When we think about the things we'll spend money on during retirement, a few common items may come to mind: housing, transportation, food, entertainment, and Medicare premiums. But there's one major expense a frightening number of seniors don't plan for -- one that could cause them untold financial hardships later in life.

We're talking about long-term care, and it's more common than you might think. An older American turning 65 today has an almost 70% chance of needing long-term care in the future, the U.S. Department of Health and Human Services says. And that care can be extensive. Men, for example, need an average of 2.2 years of long-term care, while women need 3.7 on average.

Unfortunately, long-term care is not covered by Medicare. It's also an expense that costs an average of $172,000 per person on a lifetime basis, according to PWC, and if you'd rather not scramble to come up with that cash or put that burden on your loved ones, then you'll need a plan to cover it.

Woman in scrubs helping an older man out of bed

Image source: Getty Images.

How to pay for long-term care

You have several options when it comes to covering the astounding cost of long-term care.
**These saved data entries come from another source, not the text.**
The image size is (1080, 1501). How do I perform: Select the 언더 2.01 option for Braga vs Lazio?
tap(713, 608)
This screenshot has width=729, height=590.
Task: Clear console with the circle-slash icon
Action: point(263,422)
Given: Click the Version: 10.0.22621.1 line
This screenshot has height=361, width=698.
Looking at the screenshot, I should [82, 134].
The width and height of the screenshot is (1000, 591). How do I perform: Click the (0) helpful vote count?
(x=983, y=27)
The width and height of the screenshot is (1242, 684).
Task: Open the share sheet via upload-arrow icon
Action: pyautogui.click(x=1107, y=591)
First, you can always pad your retirement savings in the hopes that they will suffice. The upside of boosting your IRA or 401(k) contributions is that you'll have the flexibility to use that money for any purpose come retirement. If you end up being among the 30% of seniors who don't need long-term care, you'll get to spend your savings elsewhere, but that way, the money will at least be there.

Another option is to max out a health savings account (HSA) from year to year while you're still working. HSA funds never expire, and you can use that money to pay for late-in-life care. That said, not everyone is eligible to fund an HSA. To qualify, you must be enrolled in a high-deductible health insurance plan, and the definition of that changes every year.

Your third option, and one very much worth considering, is to invest in a long-term care insurance policy. That way, if you do wind up needing expensive care, you'll have a policy kick in to defray that cost. The ideal time to apply for long-term care is in your mid-50s. At that age, you're not paying premiums for too many years, but you also stand a good chance of not only getting approved for a policy, but also snagging a discount on premiums based on your health.

The average annual long-term care insurance premium for a 55-year-old couple today is $3,050, according to the American Association for Long-Term Care Insurance. But your premium costs will depend on your age and health at the time of your application. The good news, though, is that if you have money socked away in an HSA, you can use it to cover the cost of those premiums.

One final option you might consider is a hybrid life insurance and long-term care insurance plan. These plans pay a smaller death benefit than traditional life insurance, but do give you some long-term care coverage to fall back on.

No matter how you choose to cover long-term care, make sure you have a plan well in advance of retirement. The last thing you need is a $172,000 expense that wrecks your finances and gives your family one more thing to stress about during your later years.